Families left questioning death of hero soldiers as Afghanistan is beset by crisis after 20 years military intervention
"What was the sacrifice of life for?"
This is the question being asked by bereaved families of Leeds soldiers today as events in Afghanistan continue to unfold with thousands of UK nationals and their allies desperately trying to flee the country in crisis.
The Taliban has taken control following the withdrawal of troops after 20 years in a bid to halt the threat of terror attacks following 9/11. In that time more than 450 British soldiers and personnel have been killed in Afghanistan and with such a rapid change of affairs - the former chairman of West Yorkshire SSAFA, the armed forces charity said bereaved families are asking "what was it all about".

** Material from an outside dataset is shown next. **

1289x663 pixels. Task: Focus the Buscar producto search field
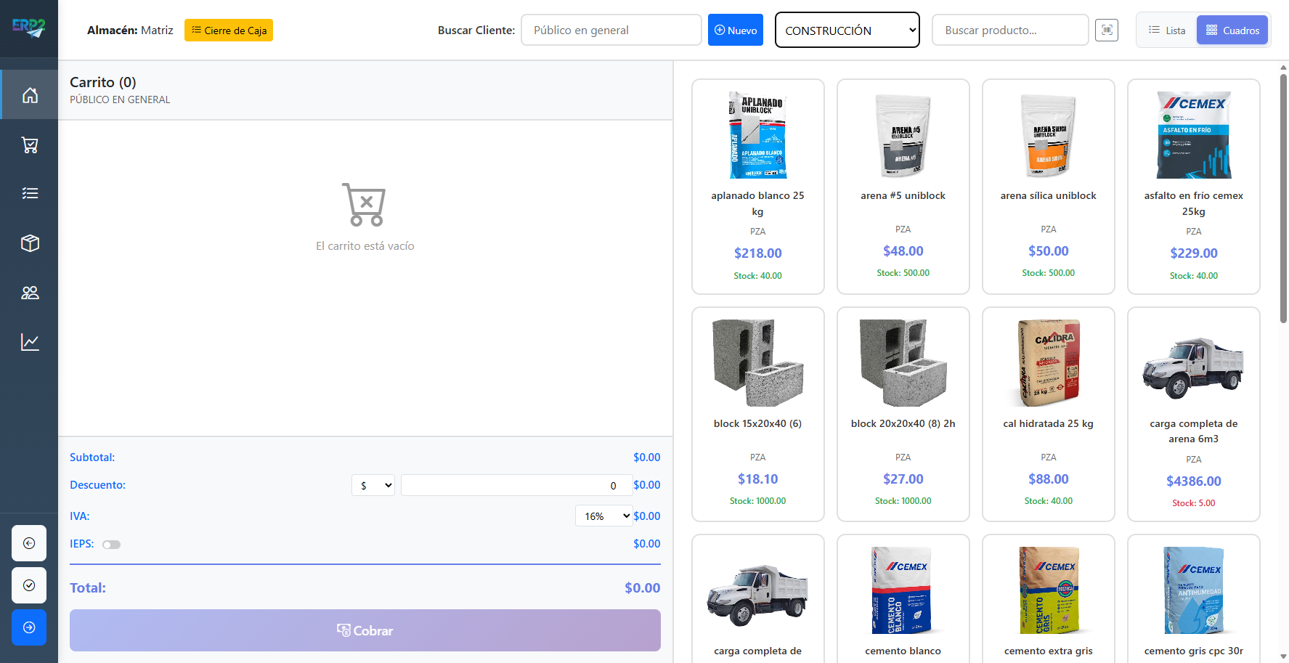point(1009,30)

Terry Grayshon, is also a former councillor for Morley - where soldier David Kirkness was from. David was 24 when he was killed by a suicide bomber while manning a checkpoint in the Helmand Provence in December 2009.
My Grayshon told the Yorkshire Evening Post: "It brings back memories for families and raises a number of questions. The situation is a terrible state of affairs, you have to ask yourself why were 450 lives lost and now we are in this position? And that is those who did not come back. There are those who came back injured - physically and mentally - they are seeing this and what will be the impact on these people?

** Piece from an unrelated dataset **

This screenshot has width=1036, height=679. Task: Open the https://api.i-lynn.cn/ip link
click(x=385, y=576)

"Families will be asking why did my son die or why did my daughter die? What were they there for? When I was chairman of the armed forces charity, I did a lot of work with bereaved families and for them, the question that is being asked is 'what was it all about, what was the sacrifice of life for'?"
The Prime Minister, Boris Johnson held a third Cobra meeting in four days last night (Monday) as the desperate struggle to get UK nationals and local allies out of the country continued.
His official spokesman said the UK will continue the evacuation effort for "as long as we are able to do so and as long as it is safe to do so" as the Government came under fire for the way in which the crisis has been handled.
There were also calls for him to apologise to the families of people who died in Afghanistan.
Meanwhile, Labour MPs in Leeds said there had been a massive mis-judgement and it was imperative legal asylum routes to the UK were offered - as well as humanitarian care for women and girls.
Alex Sobel, MP for Leeds North West said: "As Afghanistan collapses, the Government’s silence has been deafening. They have shown a grave misjudgement about the strength of the Afghan Government and speed of the Taliban assault. Now Kabul has fallen it is imperative that the UK grant Visas and offer specific safe and legal asylum routes to the UK as well as supporting Afghans who are fleeing to neighbouring states.
"There must be a coordinated approach from the international community to the changing situation on the ground, and a strategy to try to protect the human rights gains made over the last 20 years. There is a real risk of a humanitarian disaster, particularly for women and girls. It is utterly shameful that the government has slashed development support to the country by 45% just as it faces this grave crisis."
Fabian Hamilton, MP for Leeds North East added: "The tragic events in Afghanistan are a major threat to regional and international peace. It’s disgraceful that the UK Government has slashed development support to the country by 45% at the time it needed it most.
"The priority for the UK must be to show it is taking immediate steps to ensure aid can reach those in need and prevent a humanitarian crisis. The Government has been silent as Afghanistan collapses. It is right that Government has agreed to Labour’s calls to recall Parliament. The Government must explain to MPs how it plans to work with allies to avoid a humanitarian crisis and lay out a strategy to prevent Afghanistan becoming once again a safe haven and operational hub for international terrorism that threatens our national security.”
Andrea Jenkyns, the Conservative representative for Morley and Outwood said it would be wrong of her to speculate on what may be said when Parliament returns early on Wednesday.
She added: "t is my hope that they will provide a clear outline of the situation and what steps they will be taking in the coming days, weeks and months.”